Valentine’s Day came early for me this year. I got a bright red Lumia 1520 as a gift. I never liked bright colours, much less red. But, I am getting used to standing out in the crowd with this robust lady here. After all, I am supposed to be a star of some sort; isn’t it? So, I am loving my lady in red. I call her Lumia Red. I mean, how much better could this year’s Valentine’s be?

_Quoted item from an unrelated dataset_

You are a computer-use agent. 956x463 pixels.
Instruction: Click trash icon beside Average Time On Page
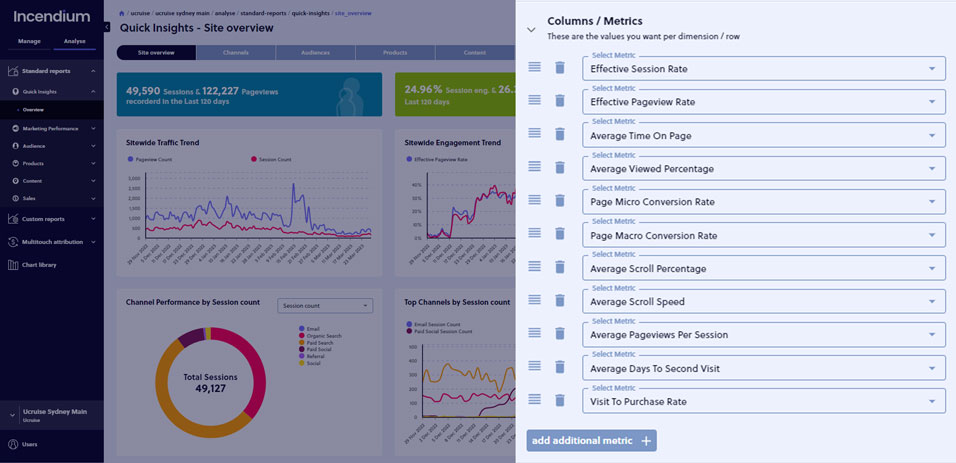tap(560, 134)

But good things come with trouble, because everybody loves good things. Olamide – yes; the world famous one – in particular, loves good things. She has been all over me all morning. Yes; literally all over me. She started by asking for my Lumia Red, deploying her wiles against my weak heart. Why else would a charming young lady be winking at an old man as early as 5 am in the morning?
Mo: Stop winking at me! Don’t you know what the Bible says about winking at a man? I am dialling your pastor right away. *Picks up phone; dials….*
Lammy: Oga Mo, don’t bring religiosity to this matter biko… winking is a form of famzing in this case and the bible didnt say anything about famzing na… Oya back to the Lumia matter jare.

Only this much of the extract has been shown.